In this space, visitors are invited to post any comments, questions, or skeptical observations about Philo T. Farnsworth's contributions to the field of Nuclear Fusion research.
Subject: Re: An interesting benefit to pulsed fusors
Date: Nov 20, 7:42 pm
Poster: Tom Ligon
On Nov 20, 7:42 pm, Tom Ligon wrote:
>I guess the question is how fast neutrals recombine during the quiet periods. The discussion earlier included a small "sustainer" current constantly on, which I think would suppress re-combination of neutrals. I may of course be completely off my nut.
I take it you mean how fast ions recombine to neutrals? At high keV there is a fairly small recombination crossection for ions and electrons. But upon turning off the high voltage the ions would slam straight into the nearest wall. Faster than waiting for a passing electron, I'll reckon', and a total loss of the energy of the ions.

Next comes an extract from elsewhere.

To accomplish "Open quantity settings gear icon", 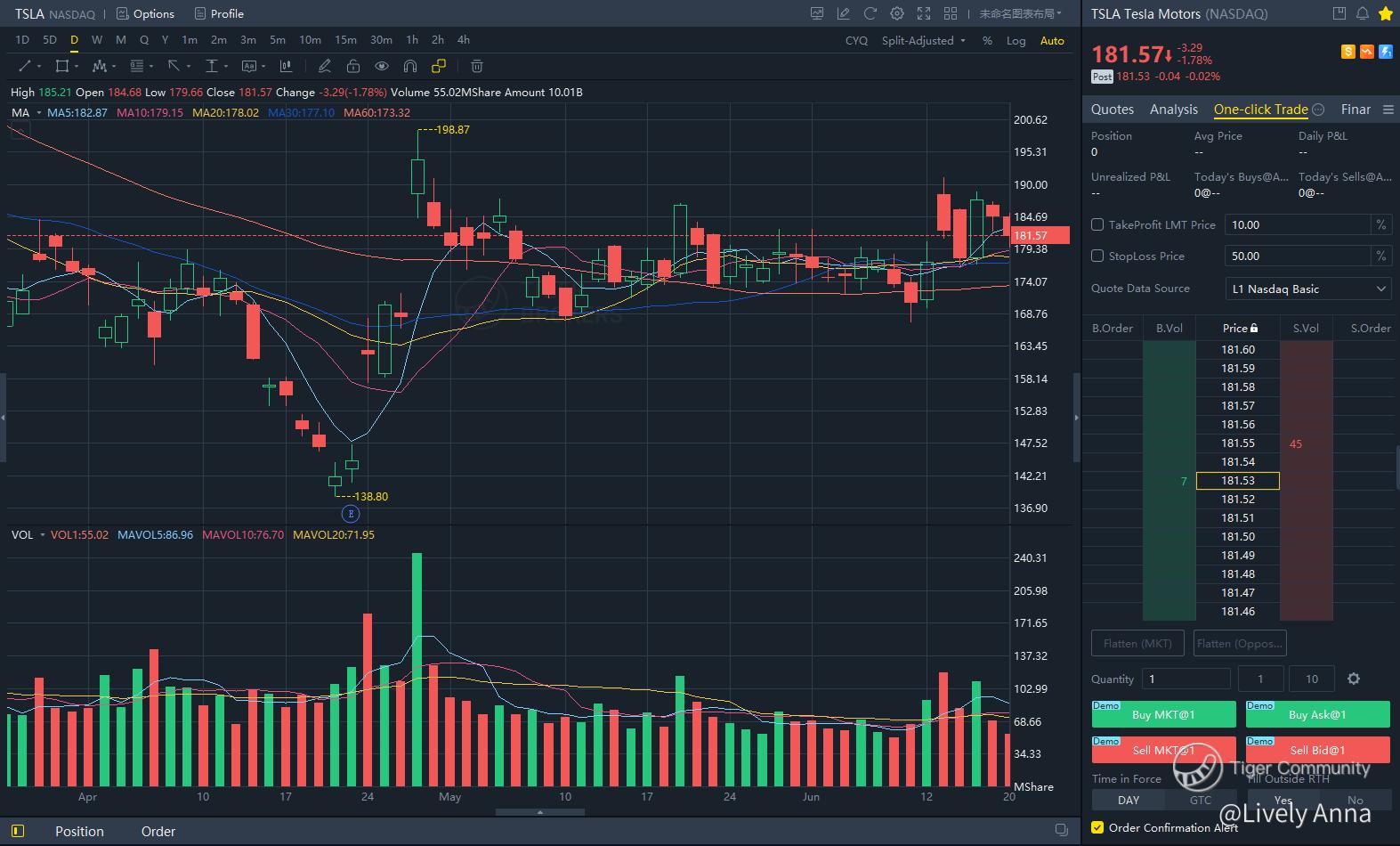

A small "sustainer current" at reduced potential would probably increase the recombination crossection. Might still work if the numbers are right.
With Miley's version of pulsing, at least the system I've seen, the idea is to pulse in sync with the transit times of ion packets, i.e. pretty fast. This avoids losing the ions to the walls. The potential is attractive with the ion packet outside the "inner grid" (or whatever the machine uses) and reverses as they pass inside.
One of the biggest loss mechanisms in IXL or EXL machines is the high collision crossection between fast ions and slow neutrals, giving slow ions and fast neutrals. Neither is very useful. Thus, you want to get rid of neutrals.